Thompson pressed the buttons simultaneously and Belle took over.
‘Nein, das ist Taube. (No, this is Dove.)’ Belle announced ‘Tuchhandler is tot. (Draper is dead). Tuchhandler is tot.’
There was a sustained silence. Both Thompson and Belle waited nervously for a response.
‘Taube, das ist Geschwader Führer eins. (Dove, this is Squadron Leader One). Wir haben unser licht verloren. (We have lost our leading light.)’
‘Abbrechen, abbrechen. (Abort, abort.)’ Belle improvised.
‘Verstanden. (Understood). Weiter zum zweiten ziel. (Moving on to Target Two.)’
Thompson waited for the conversation to conclude.
‘Belle, what did they say?’
‘They’re aborting their first mission,’ she replied.
‘Yes!’ Thompson shouted punching the air.
‘But they’re moving on to Target Two.’
‘Target Two?’
Chapter 58
The second coming
Luna’s occasional growl towards the room below was all that Brian Louds, better known to Nathaniel and Gideon as Salazar, could hear from the laboratory above. Occasionally, The Lady would inadvertently extend her wings, causing a flask to fall and smash as the moonlight reflected upon them and she was helpless to resist their shimmering charms.
‘You see, Nathaniel Noone? I can still hear you, fumbling in the dark. You would never abandon your friend,’ Salazar called out.
Salazar was greeted with yet more silence as Nathaniel did not respond. He was already exiting the Institute. He was using what little time he could create to initiate his plan.

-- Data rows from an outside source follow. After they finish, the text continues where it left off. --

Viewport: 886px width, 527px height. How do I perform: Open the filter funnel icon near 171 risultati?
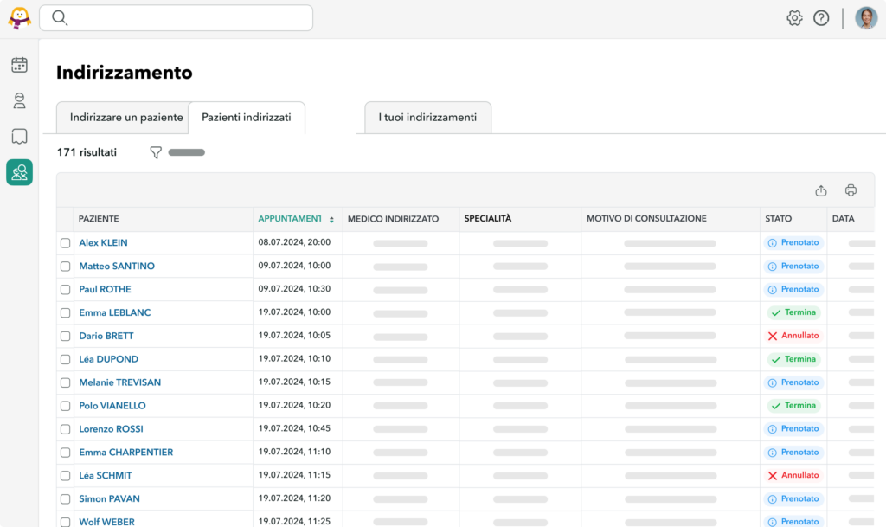(x=155, y=152)
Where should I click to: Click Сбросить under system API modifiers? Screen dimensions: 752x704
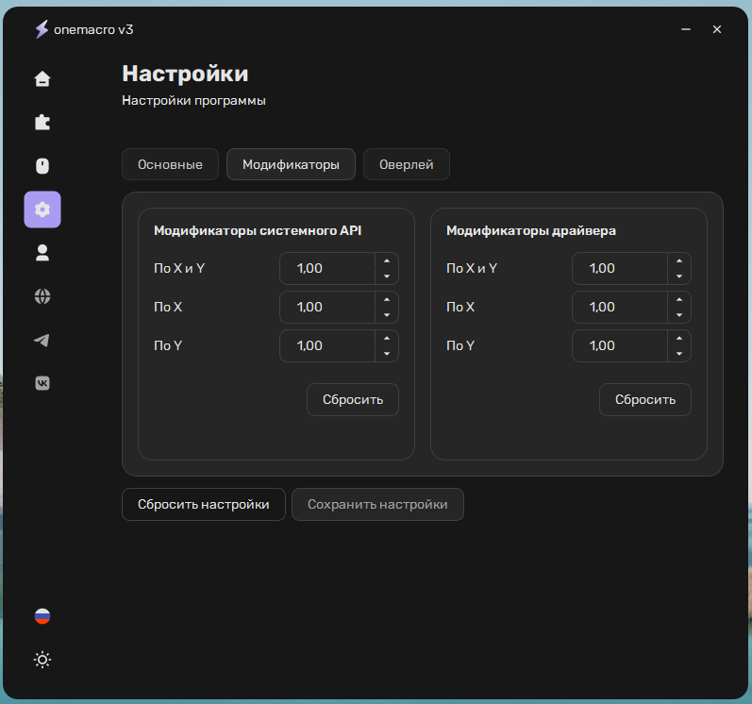(x=353, y=399)
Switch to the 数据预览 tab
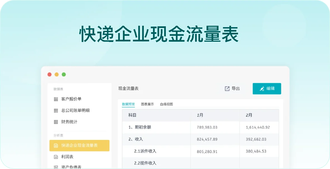The image size is (330, 169). 128,104
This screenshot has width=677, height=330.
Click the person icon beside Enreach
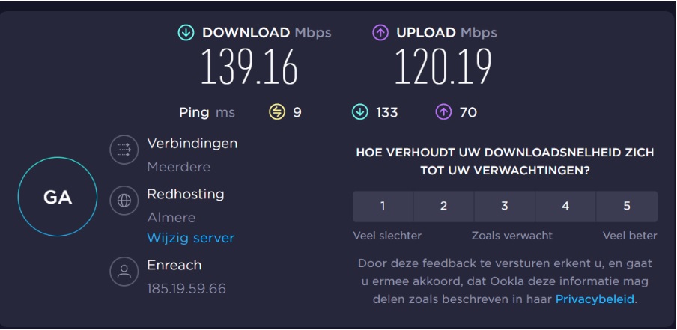point(124,271)
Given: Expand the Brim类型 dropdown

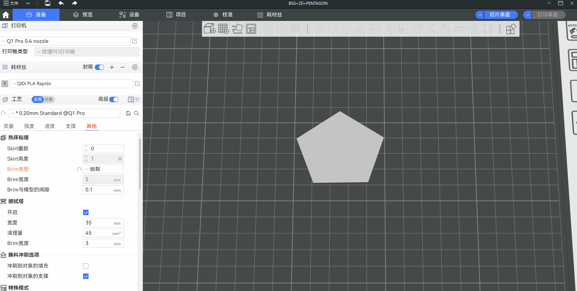Looking at the screenshot, I should tap(103, 169).
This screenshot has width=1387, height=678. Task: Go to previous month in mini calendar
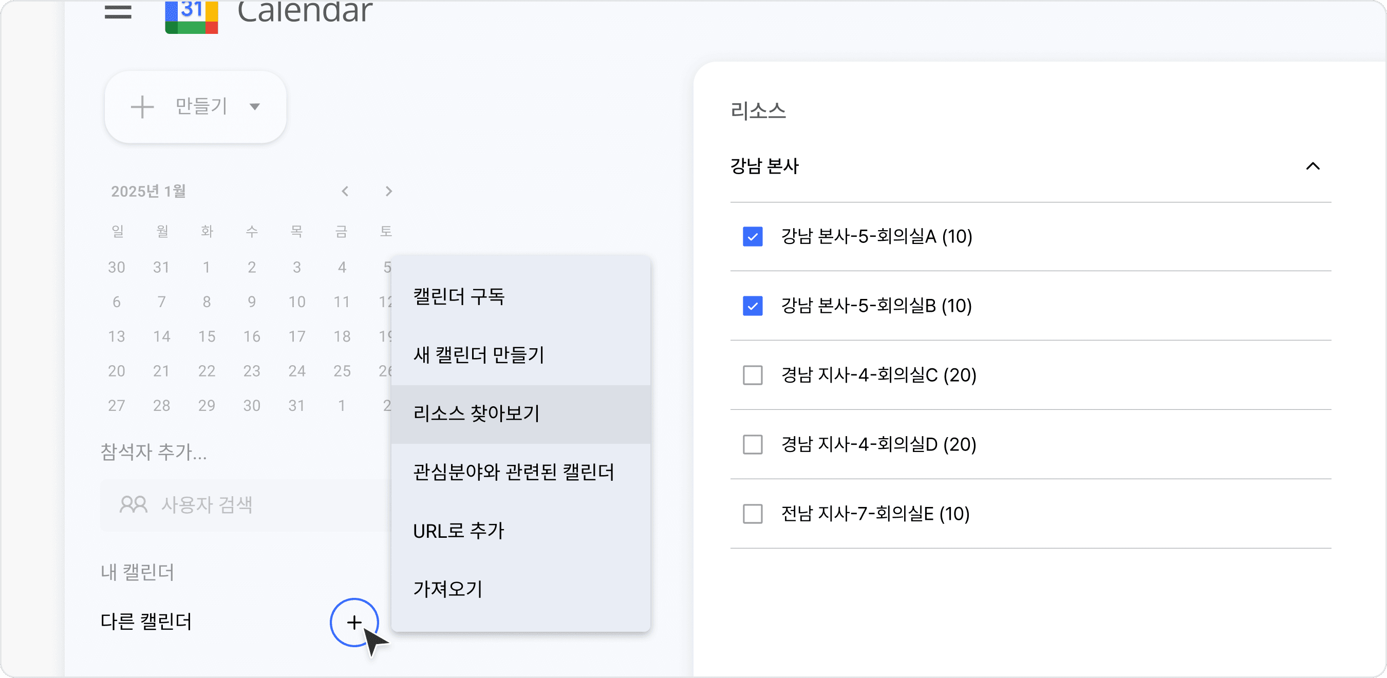(345, 191)
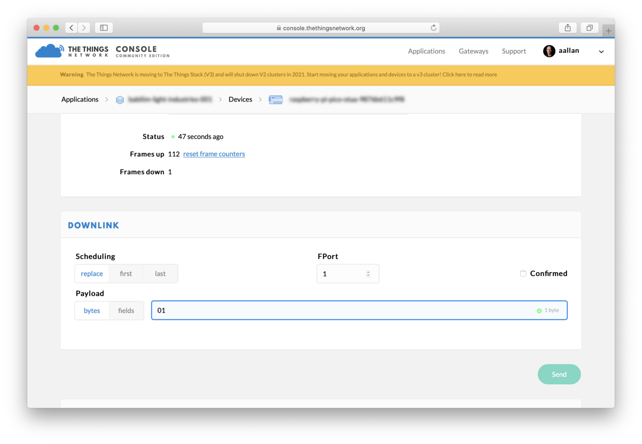This screenshot has width=642, height=444.
Task: Click the aallan profile avatar picture
Action: click(549, 51)
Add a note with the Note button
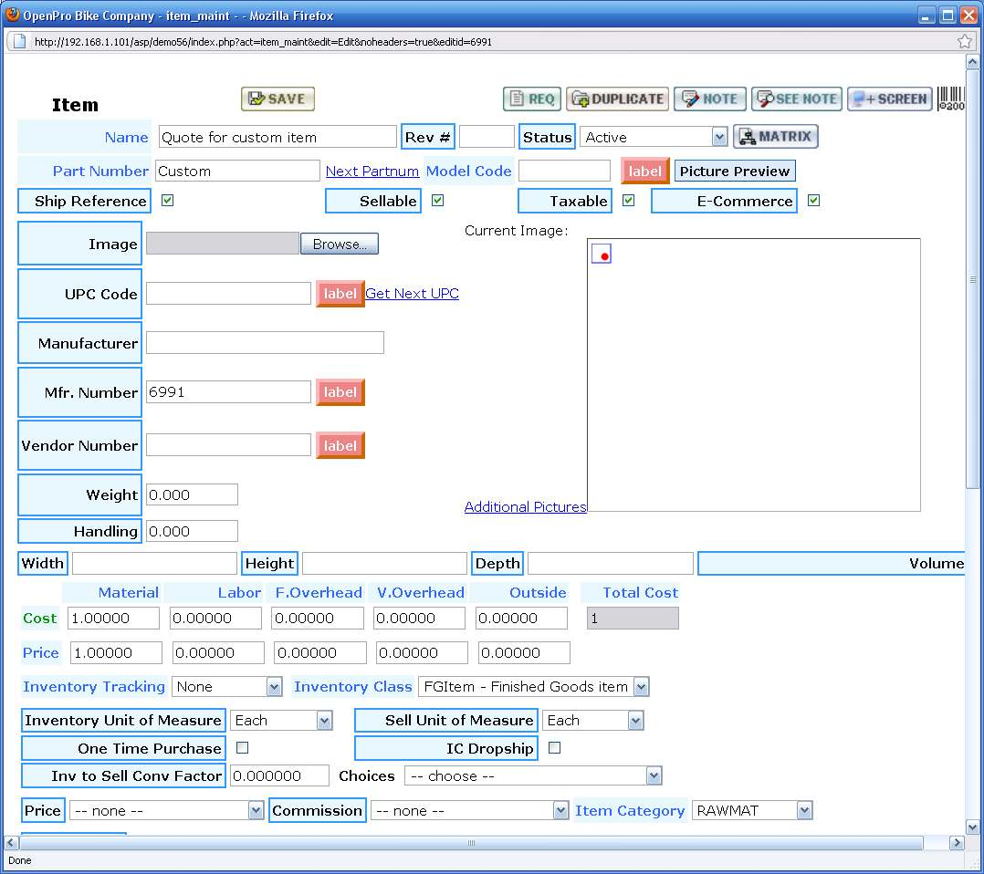 pyautogui.click(x=709, y=99)
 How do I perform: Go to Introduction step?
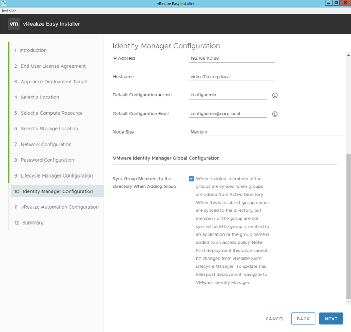[33, 50]
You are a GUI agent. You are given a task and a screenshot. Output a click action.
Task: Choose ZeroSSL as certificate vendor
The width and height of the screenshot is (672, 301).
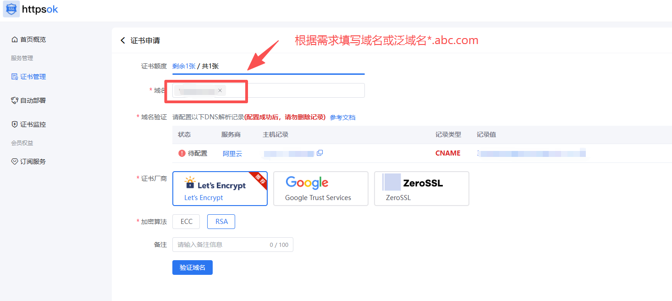point(422,189)
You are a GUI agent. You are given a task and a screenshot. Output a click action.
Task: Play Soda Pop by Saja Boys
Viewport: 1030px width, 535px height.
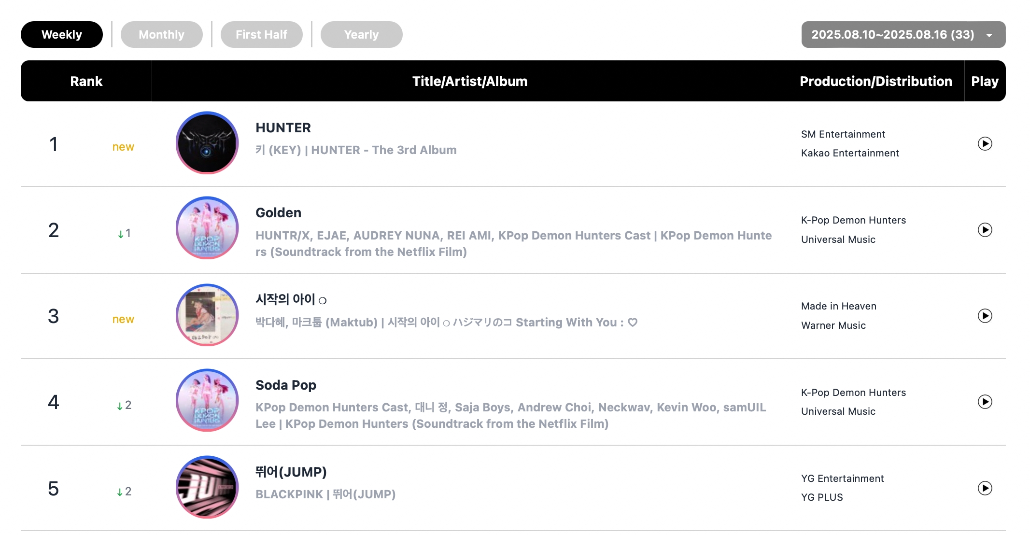pyautogui.click(x=985, y=401)
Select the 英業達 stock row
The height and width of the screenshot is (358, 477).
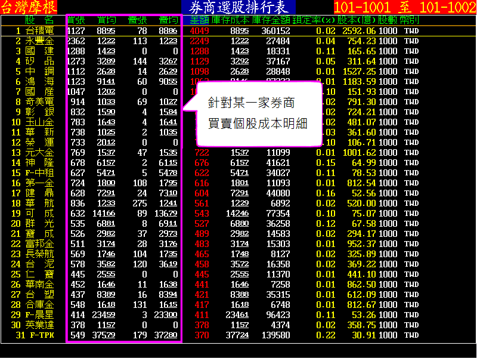click(x=41, y=325)
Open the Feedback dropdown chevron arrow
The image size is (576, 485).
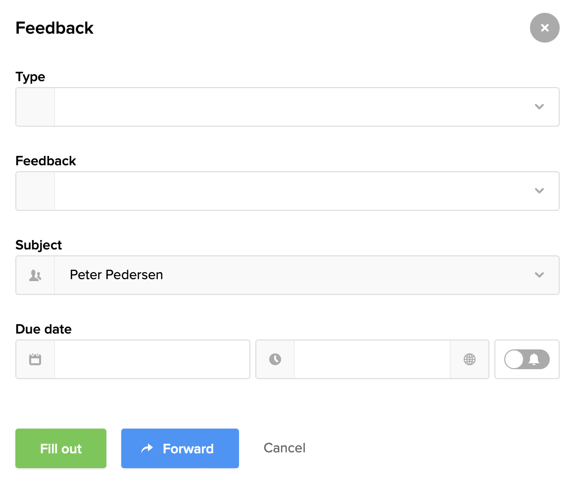539,191
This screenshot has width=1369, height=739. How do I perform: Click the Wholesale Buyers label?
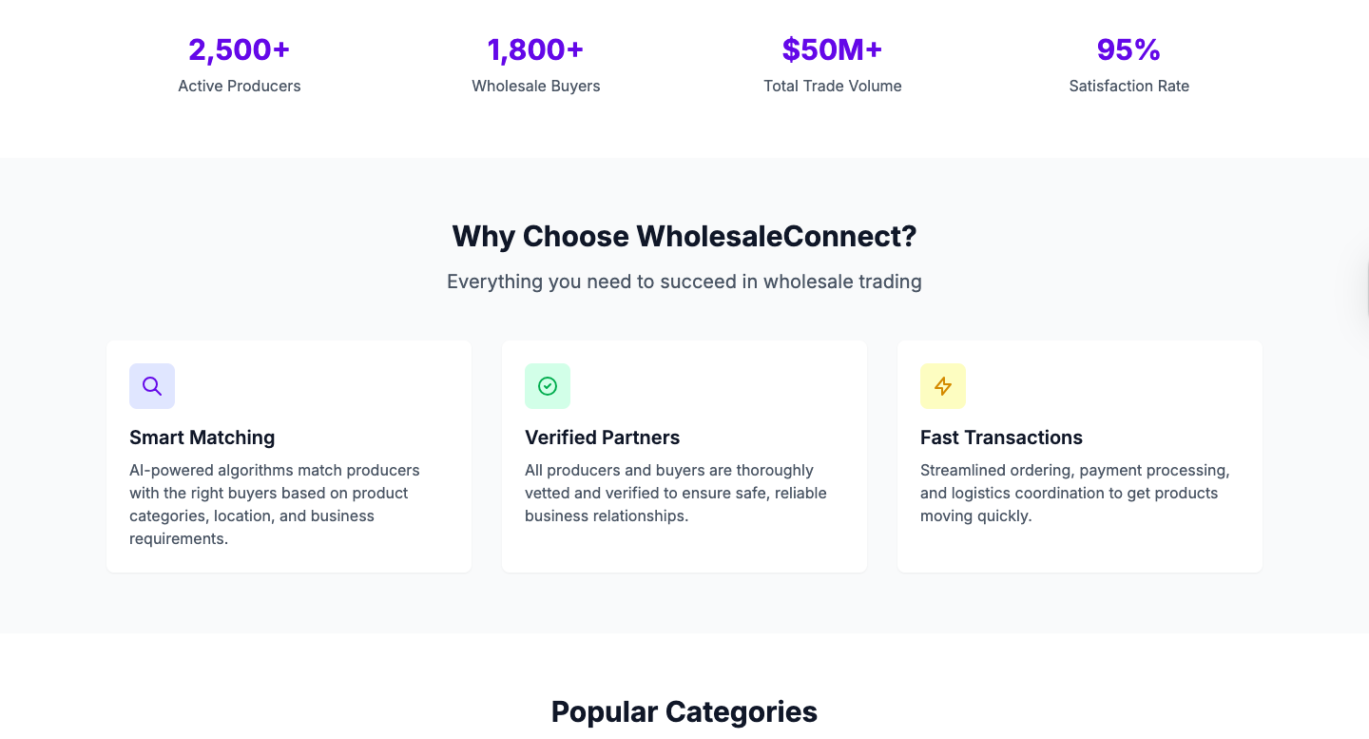tap(536, 86)
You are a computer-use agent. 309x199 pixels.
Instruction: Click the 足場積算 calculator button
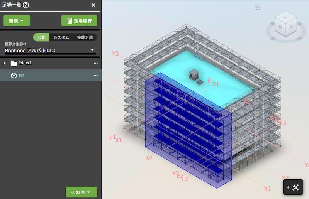pos(79,21)
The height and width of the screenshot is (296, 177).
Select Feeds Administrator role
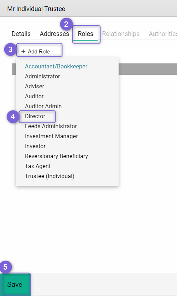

Stepping over the body of the unconscious orderly, Archie Goodfellow was tentatively guiding Sir Wallace James as he stumbled through the dark. Noone grabbed an elbow of each of them to help them on the way. His firearm clutched in his hand.
‘Archie, I will need your help soon. I’m sorry to ask this of you. First, we must ensure Sir Wallace is safe. Then we must try to rescue all of the vetera
ns, your friends.’
‘You have it, sir. You have it,’ Archie replied.
Beams of light flashed over the hill and Noone was caught like a rabbit in the headlights. The vehicle skidded on the stone-gravel driveway and halted in front of them, blinding Noone and Sir Wallace. Caught with nowhere to hide, Nathaniel thrust Archie and Sir Wallace in front of himself to shield him from the light. The tall dark woman stepped out of the car, fired a shot at their feet, and issued her first warning.
Staring into the graphic horror of Noone’s melted face, she began to speak. ‘I have her. Now, you let him go. You tell Tuchhandler, you tell Louds, my bidding is over. I have fulfilled my part of the deal. Now let my father go.’
‘Tuchhandler?’ Noone questioned back. ‘Your father?’ ‘Archie,’ Noone whispered in his ear. ‘Do you have a daughter?’
A slow shake from his head and the truth dawned on him.
‘Jennifer?’ Noone called out.
*****
‘What is the second target?’ Thompson fired back.
‘I have no idea,’ Belle replied.
‘Well, find out,’ Thompson panicked. ‘I’ll pass you through after three. Ready, one, two, three.’
The crackle of static ran for several seconds. Calmly and with authority Belle continued.
‘Geschwader Führer eins, bestätigen sie ihr ziel uber. (Confirm your target.)’
Minutes went by with no response.
‘Belle, try again. We must know. Patching you through now,’ Thompson interrupted.
‘Das ist Taube. Vorbei, (this is Dove. Over,)’ she shouted in a demanding voice. ‘Bestatigen Sie ihren Standort. (Confirm your location.)’
‘Taube, das ist Geschwader Führer eins. (Dove, this is Squadron Leader One.). Wir haben den Kanal betreten, (We have entered the Channel,)’ came the reply from the German pilot.
Thompson removed his hand and spoke directly to Belle. ‘Where are they?’